| About this task |
Wherever the string "agent" appears in the entries below, return the line that holds it.
━━━━━━━━
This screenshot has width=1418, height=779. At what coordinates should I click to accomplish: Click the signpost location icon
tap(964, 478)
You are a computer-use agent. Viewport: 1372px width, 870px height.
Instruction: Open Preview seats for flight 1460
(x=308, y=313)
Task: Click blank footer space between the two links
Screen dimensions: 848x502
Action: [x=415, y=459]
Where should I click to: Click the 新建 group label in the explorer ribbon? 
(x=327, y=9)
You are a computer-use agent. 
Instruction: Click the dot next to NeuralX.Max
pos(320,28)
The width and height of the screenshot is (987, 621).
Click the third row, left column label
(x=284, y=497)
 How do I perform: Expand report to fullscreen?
━━━━━━━━
| Answer for this exercise |
You are a computer-use agent. Viewport: 1372px width, 870px height.
You are a computer-use agent. 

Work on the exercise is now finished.